WHAT THE TASK ASKS | Write out every line of the records below as a numbered list, leaving out the blank lines.

(Word and element locating data)
⁂

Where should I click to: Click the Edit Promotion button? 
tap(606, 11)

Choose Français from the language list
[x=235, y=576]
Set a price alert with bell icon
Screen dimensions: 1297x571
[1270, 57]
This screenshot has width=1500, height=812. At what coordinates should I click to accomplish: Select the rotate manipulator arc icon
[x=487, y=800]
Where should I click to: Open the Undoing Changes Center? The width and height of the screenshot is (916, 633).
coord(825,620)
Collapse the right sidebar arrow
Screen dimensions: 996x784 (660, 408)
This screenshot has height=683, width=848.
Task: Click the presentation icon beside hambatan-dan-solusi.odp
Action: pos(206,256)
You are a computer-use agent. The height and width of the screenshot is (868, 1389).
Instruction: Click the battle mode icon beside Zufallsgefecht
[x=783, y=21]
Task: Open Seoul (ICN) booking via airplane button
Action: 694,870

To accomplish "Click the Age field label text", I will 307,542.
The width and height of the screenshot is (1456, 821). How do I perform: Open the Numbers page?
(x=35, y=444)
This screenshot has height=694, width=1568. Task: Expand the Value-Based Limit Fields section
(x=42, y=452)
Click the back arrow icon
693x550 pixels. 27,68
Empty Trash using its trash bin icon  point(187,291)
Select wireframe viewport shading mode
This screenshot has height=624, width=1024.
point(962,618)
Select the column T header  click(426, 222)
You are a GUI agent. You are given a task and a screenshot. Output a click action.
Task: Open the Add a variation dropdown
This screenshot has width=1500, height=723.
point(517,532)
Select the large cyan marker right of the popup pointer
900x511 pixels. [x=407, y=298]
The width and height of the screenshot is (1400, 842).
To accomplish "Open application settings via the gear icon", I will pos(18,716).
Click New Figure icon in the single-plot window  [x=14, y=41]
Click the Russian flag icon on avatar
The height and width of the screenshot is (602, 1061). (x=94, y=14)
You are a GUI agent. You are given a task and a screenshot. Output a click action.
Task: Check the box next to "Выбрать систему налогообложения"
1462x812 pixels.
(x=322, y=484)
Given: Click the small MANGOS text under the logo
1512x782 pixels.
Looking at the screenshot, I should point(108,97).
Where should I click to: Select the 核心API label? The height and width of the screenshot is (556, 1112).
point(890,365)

⁂

COMPLETE RESPONSE |
1. Where should I click to: Click the Edit Promotion button? 
2. tap(606, 11)
3. Choose Français from the language list
4. [x=235, y=576]
5. Set a price alert with bell icon
6. Screen dimensions: 1297x571
7. [1270, 57]
8. This screenshot has width=1500, height=812. At what coordinates should I click to accomplish: Select the rotate manipulator arc icon
9. [x=487, y=800]
10. Where should I click to: Open the Undoing Changes Center? The width and height of the screenshot is (916, 633).
11. coord(825,620)
12. Collapse the right sidebar arrow
13. Screen dimensions: 996x784 (660, 408)
14. This screenshot has height=683, width=848.
15. Task: Click the presentation icon beside hambatan-dan-solusi.odp
16. Action: pos(206,256)
17. You are a computer-use agent. The height and width of the screenshot is (868, 1389).
18. Instruction: Click the battle mode icon beside Zufallsgefecht
19. [x=783, y=21]
20. Task: Open Seoul (ICN) booking via airplane button
21. Action: 694,870
22. To accomplish "Click the Age field label text", I will 307,542.
23. The width and height of the screenshot is (1456, 821). How do I perform: Open the Numbers page?
24. (x=35, y=444)
25. This screenshot has height=694, width=1568. Task: Expand the Value-Based Limit Fields section
26. (x=42, y=452)
27. Click the back arrow icon
28. 693x550 pixels. 27,68
29. Empty Trash using its trash bin icon  point(187,291)
30. Select wireframe viewport shading mode
31. This screenshot has height=624, width=1024.
32. point(962,618)
33. Select the column T header  click(426, 222)
34. You are a GUI agent. You are given a task and a screenshot. Output a click action.
35. Task: Open the Add a variation dropdown
36. This screenshot has width=1500, height=723.
37. point(517,532)
38. Select the large cyan marker right of the popup pointer
39. 900x511 pixels. [x=407, y=298]
40. The width and height of the screenshot is (1400, 842).
41. To accomplish "Open application settings via the gear icon", I will pos(18,716).
42. Click New Figure icon in the single-plot window  [x=14, y=41]
43. Click the Russian flag icon on avatar
44. The height and width of the screenshot is (602, 1061). (x=94, y=14)
45. You are a GUI agent. You are given a task and a screenshot. Output a click action.
46. Task: Check the box next to "Выбрать систему налогообложения"
47. 1462x812 pixels.
48. (x=322, y=484)
49. Given: Click the small MANGOS text under the logo
50. 1512x782 pixels.
51. Looking at the screenshot, I should point(108,97).
52. Where should I click to: Select the 核心API label? The height and width of the screenshot is (556, 1112).
53. point(890,365)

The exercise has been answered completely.